When n = 5, what is the probability that the jth observation is in the bootstrap sample?
The probability of the \(j^{th}\) observation being in the bootstrap sample is (1 - probability of \(j^{th}\) observation being not in the boostrap sample). For \(n=5\), this is 0.672. \[ \begin{aligned} Probability &= 1- (1 - \ ^1/_n)^n \\ &= 1 - (1-0.2)^5 \\ &= 1 - 0.8^5 \\ &= 0.672 \end{aligned} \]
When n = 100, what is the probability that the jth observation is in the bootstrap sample?
The probability of the \(j^{th}\) observation being in the bootstrap sample is (1 - probability of \(j^{th}\) observation being not in the bootstrap sample). For \(n=100\), this is 0.634. \[ \begin{aligned} Probability &= 1- (1 - \ ^1/_n)^n \\ &= 1 - (1-0.01)^{100} \\ &= 1 - 0.99^{100} \\ &= 0.634 \end{aligned} \]
When n = 10, 000, what is the probability that the jth observation is in the bootstrap sample?
As calculated above, the probability of the \(j^{th}\) observation being in the bootstrap sample is (1 - probability of \(j^{th}\) observation being not in the bootstrap sample). For \(n=10000\), this is 0.632. \[ \begin{aligned} Probability &= 1- (1 - \ ^1/_n)^n \\ &= 1 - (1-0.0001)^{10000} \\ &= 1 - 0.9999^{10000} \\ &= 0.632 \end{aligned} \]
Create a plot that displays, for each integer value of n from 1 to 100, 000, the probability that the jth observation is in the bootstrap sample. Comment on what you observe.
We can use the formula derived above to create such a plot in R. The code and output is shown below. We observe that as \(n \to \infty\), the value of this probability approaches an asymptote of approximately 0.632.
n <- 1:100000
Pr <- 1 - (1 - 1 / n)^n
plot(n, Pr)
library(ggplot2)
ggplot() +
geom_point(aes(n, Pr), shape = 20) +
labs(
x = "Value of n",
y = "Probability (jth observation in bootstrap sample)"
) +
theme_classic() +
scale_y_continuous(
breaks = c(0.6, 0.632, 0.7, 0.8, 0.9, 1),
limits = c(0.6, 1)
)
We will now investigate numerically the probability that a bootstrap sample of size n = 100 contains the jth observation. Here j = 4. We repeatedly create bootstrap samples, and each time we record whether or not the fourth observation is contained in the bootstrap sample. Comment on the results obtained.

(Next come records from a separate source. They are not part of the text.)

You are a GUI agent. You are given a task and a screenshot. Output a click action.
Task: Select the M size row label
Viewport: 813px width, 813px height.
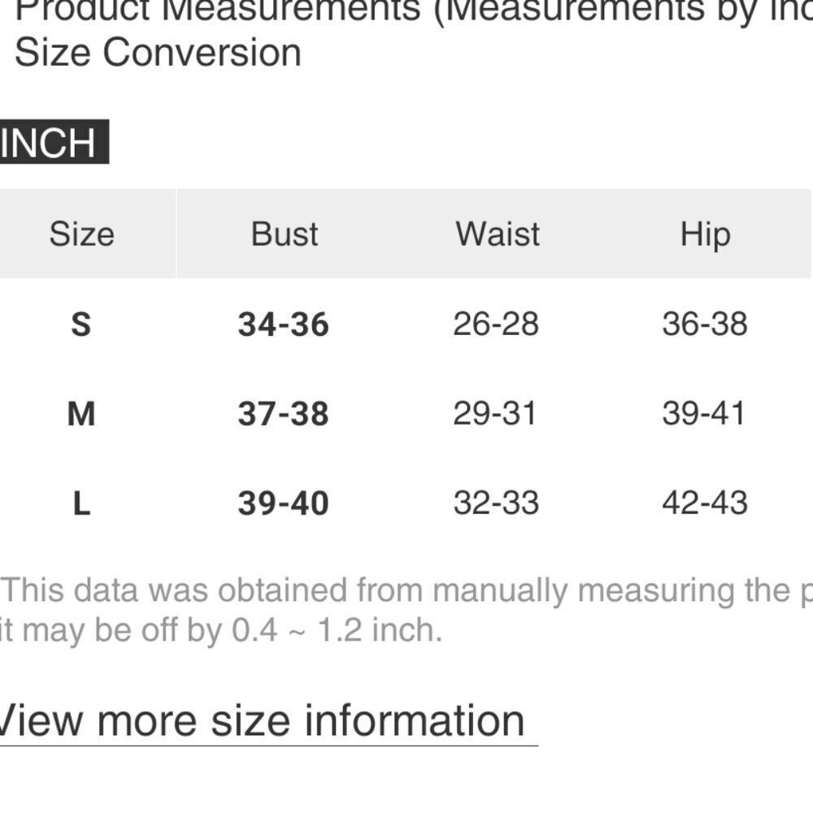click(81, 414)
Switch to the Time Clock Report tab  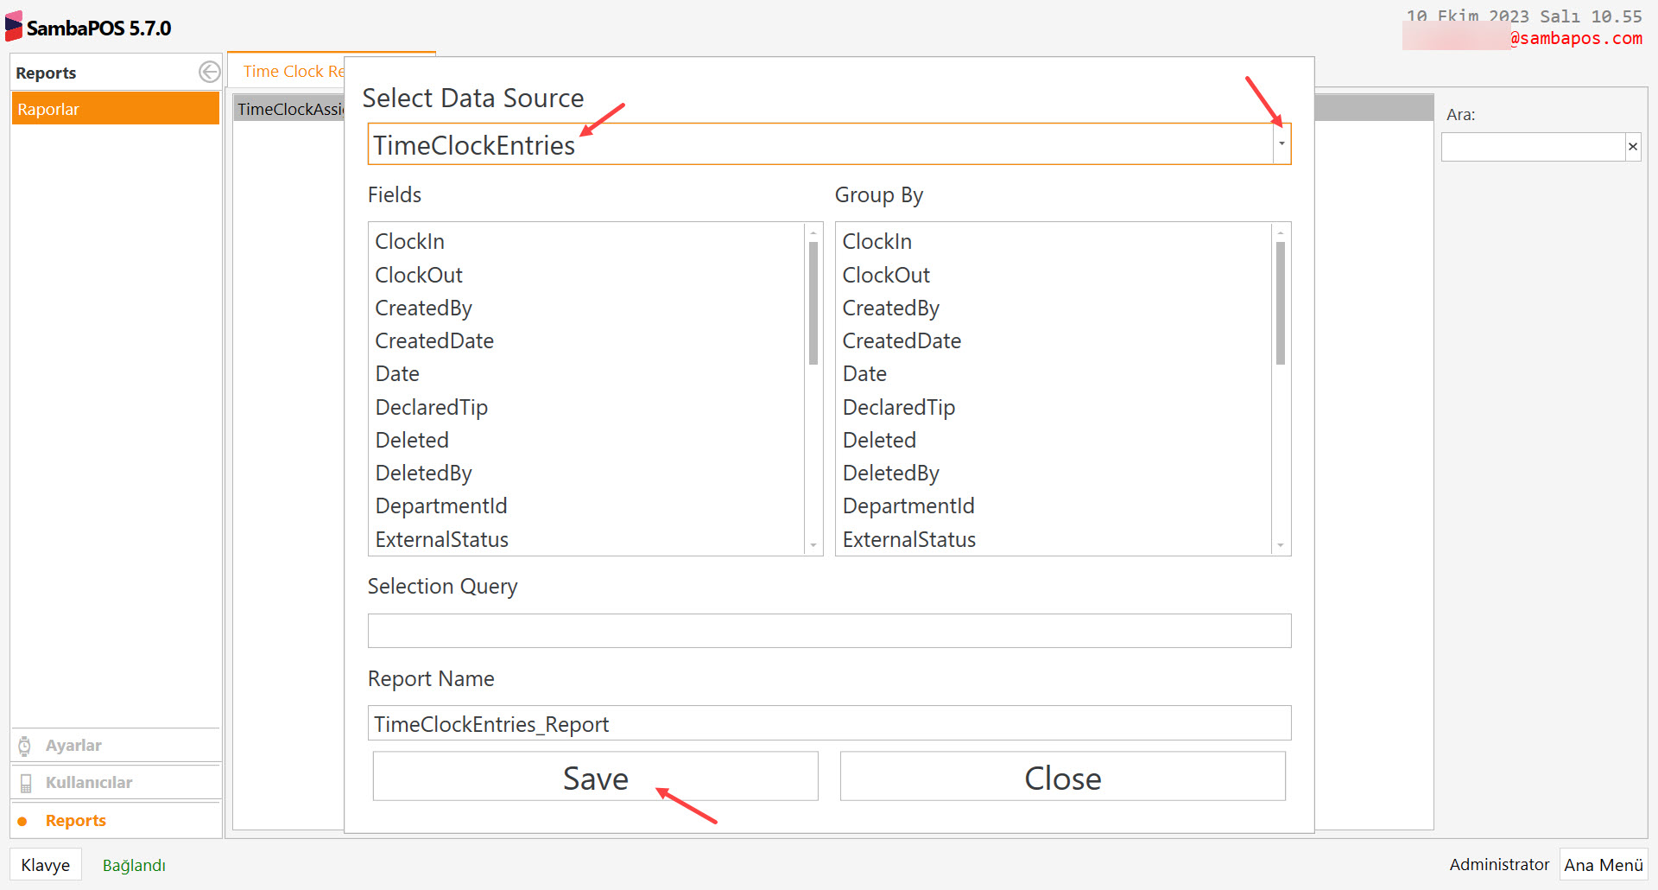(x=292, y=72)
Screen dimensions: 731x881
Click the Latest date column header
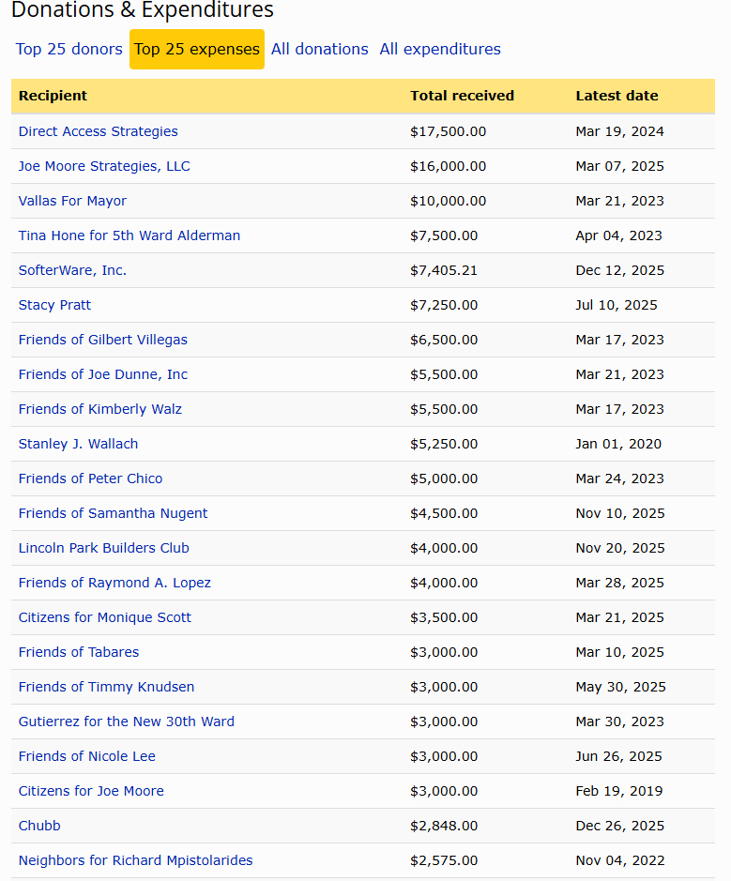(x=617, y=96)
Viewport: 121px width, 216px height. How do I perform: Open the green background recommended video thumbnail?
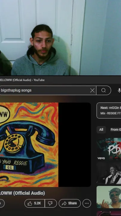tap(109, 197)
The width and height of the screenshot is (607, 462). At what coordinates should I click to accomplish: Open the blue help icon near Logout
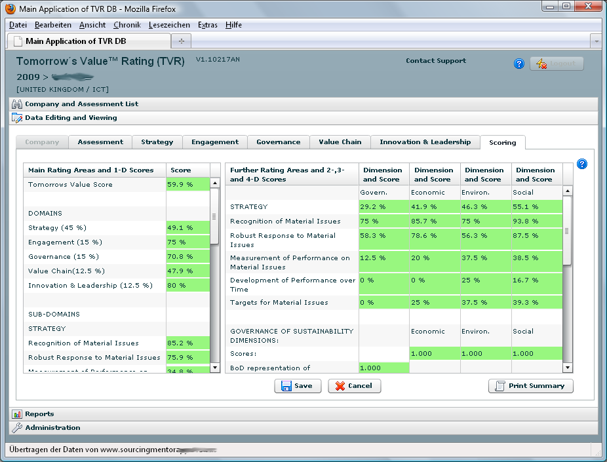(x=519, y=64)
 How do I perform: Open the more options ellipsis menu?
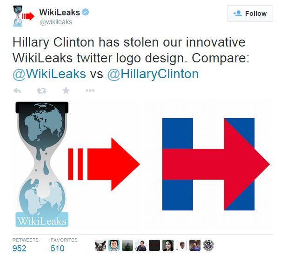coord(90,91)
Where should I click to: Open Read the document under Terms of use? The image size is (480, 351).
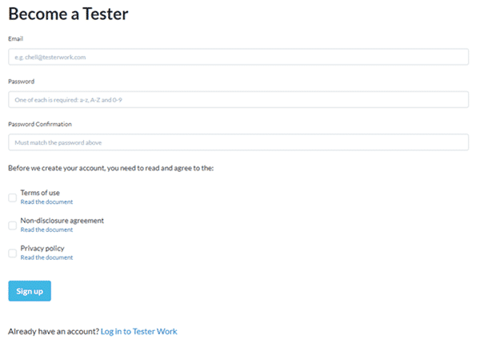coord(46,202)
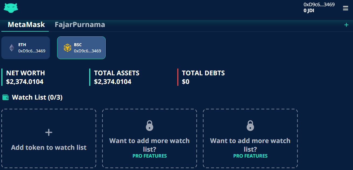The image size is (353, 170).
Task: Click the lock icon in the rightmost card
Action: pos(250,126)
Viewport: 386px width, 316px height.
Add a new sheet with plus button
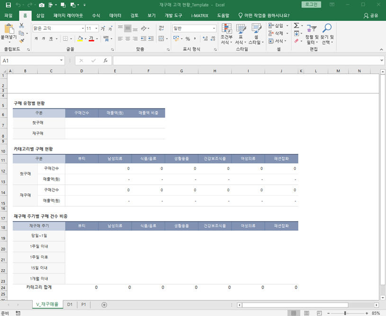click(x=104, y=305)
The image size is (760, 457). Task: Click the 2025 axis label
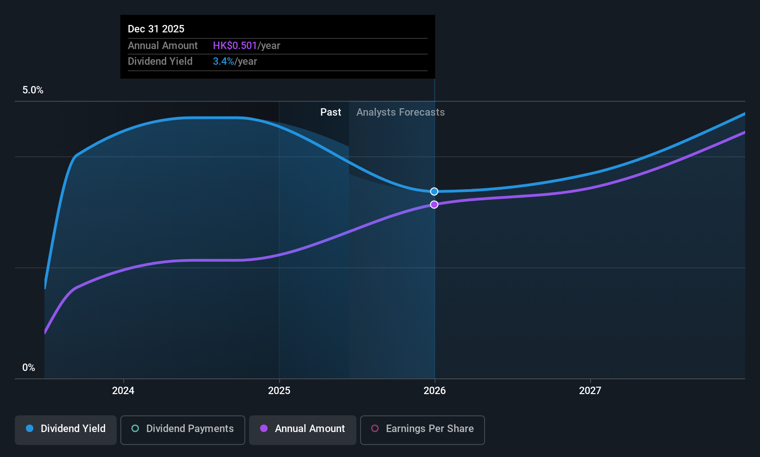point(279,390)
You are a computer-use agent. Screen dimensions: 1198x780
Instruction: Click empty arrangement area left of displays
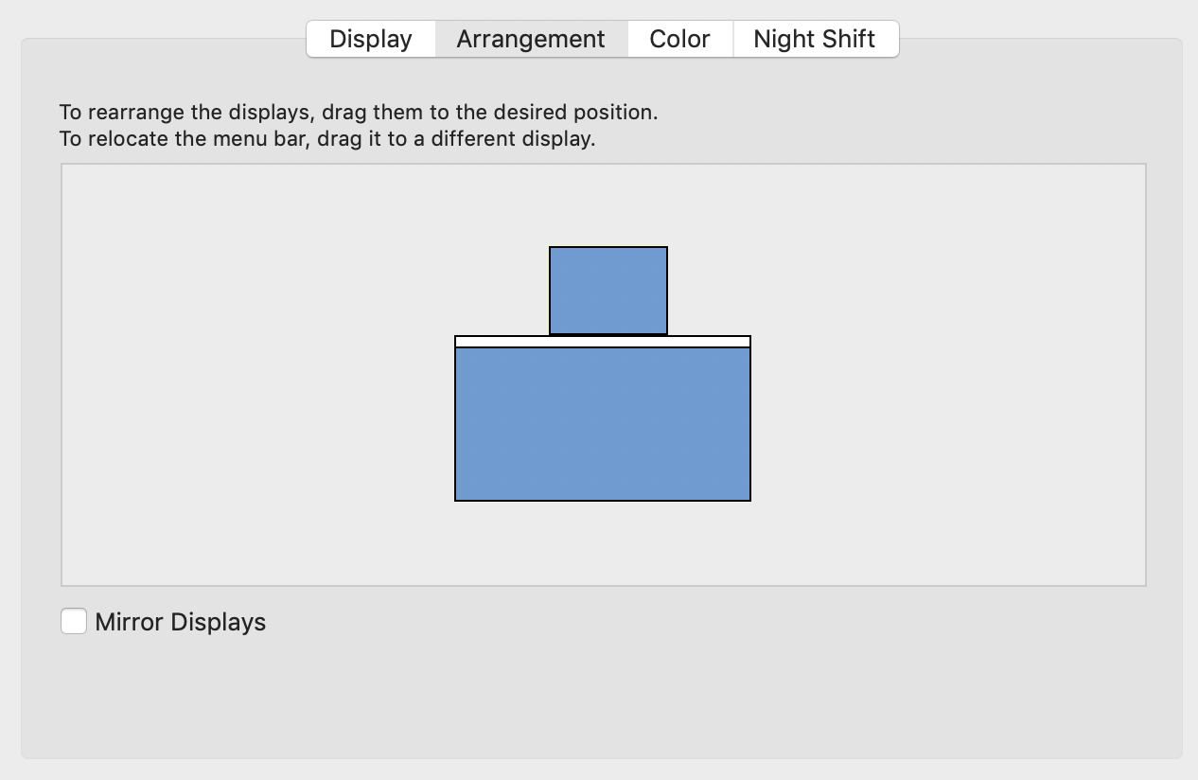coord(255,379)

The R-code and results are displayed below. The Code contains an implementation of a bootstrap method, where we take 10,000 samples (each containing 100 numbers) from the list of first 100 positive integers 1,2,3,…,100 with replacement. We then check whether the sample contains the integer 4. We then find whether each sample contains digit 4, and store the result (TRUE or FALSE) in the \(i^{th}\) value of store vector. The mean of store then gives the probability that a bootstrap of size n=100 contains the 4th observation.
store <- rep(NA, 10000)
for (i in 1:10000) {
store[i] <- sum(sample(1:100, replace = TRUE) == 4) > 0
}
mean(store)
## [1] 0.6311The results reconcile with out calculated probability. It is very close to 0.632. Further, a known formula from Calculus states that: \[\lim_{n \rightarrow \infty}(1 + \ ^x/_n \ )^n = e^x\] Here, \(x=-1\), and thus the expression is equivalent to \(e^{-1}\), which is 0.368. So, \(1 - e^{-1}\) is 0.632 which is the calculated answer for previous two questions.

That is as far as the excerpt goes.